Why had she even bothered with pageants?
“You know what?” Myles leaned back, studying her.
She glanced toward the barn. “You should go in and enjoy your party?”
“I think college would have ruined you.”
Daisy-Mae blinked. “What?”
“All those businesses you started. I know it was hard. But you always stood by your customers even when it meant you had to pay out of pocket because of someone else’s screw up. And you’ve always used your voice to make things better for those around you. I’m pretty sure business college would have molded you into someone you wouldn’t like.”
She waved off the absurdity of his claims. Of course she stepped up and did the right thing. That’s what you did for your community, your customers.
“Someone always needs something,” she said finally. It was the right thing to do, but it made it hard to get ahead.
“I love that about you. You step in when others won’t or don’t. It’s what I like about Maverick, too. You’re both great friends.”
“Thanks.” Myles hadn’t always been one for giving her pep talks, but he was kind of rocking this one.
“And you’re good together,” he said, giving her another nudge.

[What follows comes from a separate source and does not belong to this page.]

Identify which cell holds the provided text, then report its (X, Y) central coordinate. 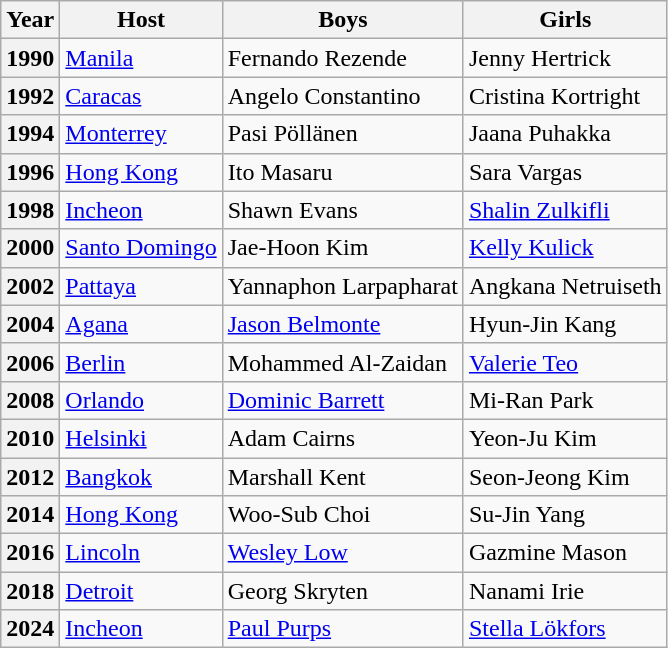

“Yeah.” They were. When they could eke out some time to actuallybetogether.
Myles moved like he was going to head back to the party, but hesitated. “Promise me something?”
She scrunched her nose. “Do I have to?”
“He loves you. For real. I know it started as a thing to help him. But what he feels is real.”
“Myles—”
“You need to open that big mouth of yours that you hate so much and fight for this one, Daisy-Mae. This is your one. Don’t give him up.”
She brushed her dress with shaking hands. “We’re fine.”
“He’s my best friend, and he just walked in there like someone gutted him and you’re standing out here alone. I might be dyslexic, but I’m not dumb.”
She stood straight. “I didn’t say you’re—” She caught his teasing smile and relaxed. “Myles, I told him what I wanted, but he can’t give it to me.”
“Daisy-Mae, didn’t you learn anything while dating me? You gotta tell us men things more than once.”
CHAPTER 13
His mom was practically buzzing around his house when Maverick got home from one of his whirlwind away games. She’d been delighted when he and Daisy-Mae got engaged, and he dreaded telling her they were fighting.
He dropped his duffle bag at the base of his recliner and fell into its cushions, exhausted. This whole being semi-famous thing wasn’t for the old.
It didn’t help that he hadn’t slept much since the wedding, tossing and turning both nights while thinking about Daisy-Mae. He rubbed his eyes, fully expecting a thirty-year lecture from his mother, who had surely heard all about the fight through the grapevine. These kinds of things never stayed private in Sweetheart Creek—especially when you fought outside a wedding.
He opened his eyes before he inadvertently took a mid afternoon nap, ruining his chance of finally having a good night’s sleep. There was a small table of plants in front of his living room windows that hadn’t been there yesterday morning when he’d dragged himself to the airport before dawn. “Since when do I have plants?”
“They make it look like someone lives here,” his mom replied, coming in from the kitchen.
“Someone lives here—me.”
She gave a harrumph that made him smile, patting his cheek as she moved past him, bustling about, adjusting the plants. At some point in the home’s history, the original living room windows had been replaced with two tall ones that stretched almost from the floor to the ceiling. When he sat on his recliner, he had a stupendous view of the rolling Texas hills out behind the house. And apparently, so too did the stray mama cat sitting on his windowsill, flicking her tail in irritation at having her peace disturbed.
“And since when does Kraken come in the house?”